With all the issues surrounding Microsoft Windows, do you think the day might come in the near future where those of us in the middle ground of technology, those home users who know enough to keep our boxes up and running and to tinker here and there, might want/be able to switch to one of the friendlier distributions of Linux?
What do you think? Is the Linux community gaining enough common ground that it one day might be a viable alternative?
Absolutely. That day is coming.
In fact, I’ve become enamored with one particular Linux distribution that’s really caused me to believe that, for exactly the crowd you describe, that day might just be today.
But as I’m also finding out, it really depends on what you do with your computer. Some things aren’t quite there yet.
I’ve become a big fan of Ubuntu Linux. It installs easily, has a broad base of support, and has a good update mechanism. In fact, I run Ubuntu on a couple of machines now – one dedicated machine (an older machine I’m trying a few geeky things on), and in a virtual machine (using Parallels Desktop) on my Dell laptop.
For basic use – email, Web browsing, word processing, and the like, it looks like a very reasonable and workable platform for “midrange” users – as you say, those who aren’t afraid to tinker a little here and there, but are still mostly interested in just getting things done.
That’s not to say that there aren’t issues. For one example, it was quite a bit of exploring and “geek and tweak” to get my Ubuntu install to recognize that my laptop was capable of a larger screen size than it had detected by default. That kind of thing, while out there, could be intimidating for some users.
And local area networking and sharing, already a bit of a nightmare for Windows users at home, doesn’t get any easier when you introduce a different operating system into the mix. In my case, I’m currently stuck with my Ubuntu machine being able to see my Windows machine(s), but not the other way around.
So why haven’t I switched completely?
Well, as mentioned in my MacBook Pro investigation, Thunderbird, the cross-platform email program I want to switch to still has a couple of bugs that prevent me from migrating my inbox rules. That’s not a Linux problem, but highlights the fact that migrating is about more than operating systems – it’s about migrating everything you do. In my case email is a critical part of my day. I rely heavily on some of the features in Microsoft Outlook under Windows XP, and if I can’t migrate those features, I can’t migrate.
Similarly, I rely heavily on being able to use my Treo as a modem when I travel. That’s currently only something that’s available under Windows, and as a result has stymied my migration to either Linux or my MacBook Pro.
But I am finding a lot of things that, unexpectedly, work. For example I rely heavily on TrueCrypt, a data encryption program, and on Hamachi, a VPN utility – and to my surprise I now have both available and working on one of my Ubuntu installs. With surprisingly little effort, I might add.
Some software I use regularly is already Open Source and cross-platform, so it’s simply a mater of locating and installing the Linux versions, if they’re not already there.
After that it starts to become a matter of taste.
In many cases equivalent software is available, but it can best be described as “the same only different.” OpenOffice is a great example. For much of what folks do, it has many of the same features as Microsoft Word or Excel and family – but presents a slightly different look and feel. It can be jarring to try to switch.

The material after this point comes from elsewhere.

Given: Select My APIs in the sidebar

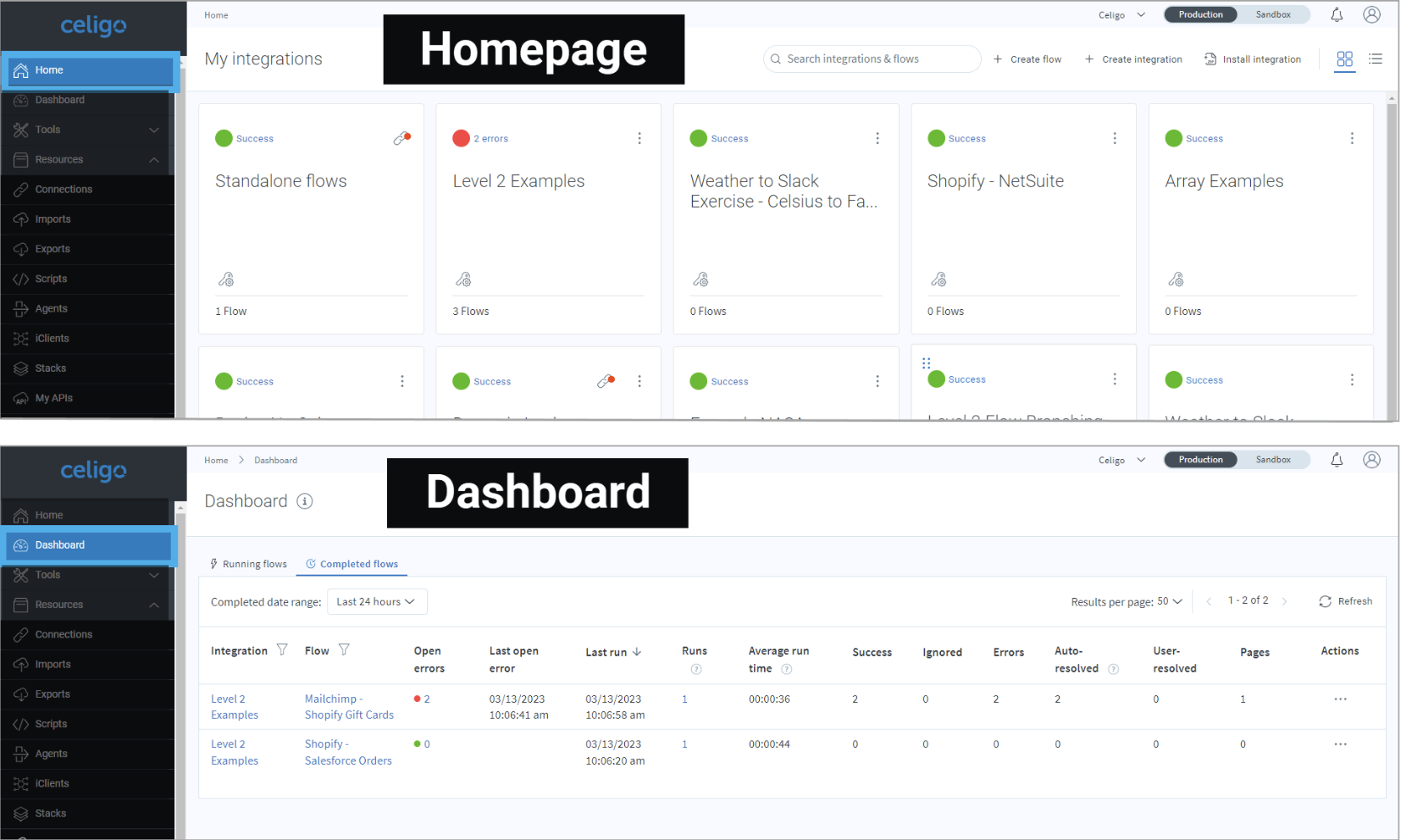Looking at the screenshot, I should (x=53, y=398).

Other programs – the graphics program GIMP comes to mind – provide very powerful features that might match many popular Windows equivalents, but do so with such a dramatically different user interface that “jarring” doesn’t seem to capture the difference.
The other problem that I do have with most Open Source software (which is most of what you’ll find for Linux) is documentation. Not that documentation for retail products is necessarily perfect or even complete, but it typically does cover the basics for most users. Open Source documentation can best be termed “spotty.” There’s great stuff out there, and there’s… well, in some cases there’s nothing; you’re on your own.
The big mitigating factor is that for most every major piece of Open Source software, there’s typically a very active user community providing some level of support. This, too, runs the range from “arrogant and geeky” to actually helpful, but there’s a lot of it out there. My video resolution issue I mentioned earlier took just a few minutes of Googling to find the appropriate community and answer.
But in short, distributions like Ubuntu are definitely elevating Linux from the “geek” realm to those who I’d simply call “adventurous.”
While I’m not ready to make the switch myself for the reasons I mention above, I have ordered more memory for my laptop so as to be able to run Ubuntu more often, and use it for more things alongside (or rather, within) Windows XP.
Linux is definitely, albeit slowly, becoming a viable alternative for more and more people.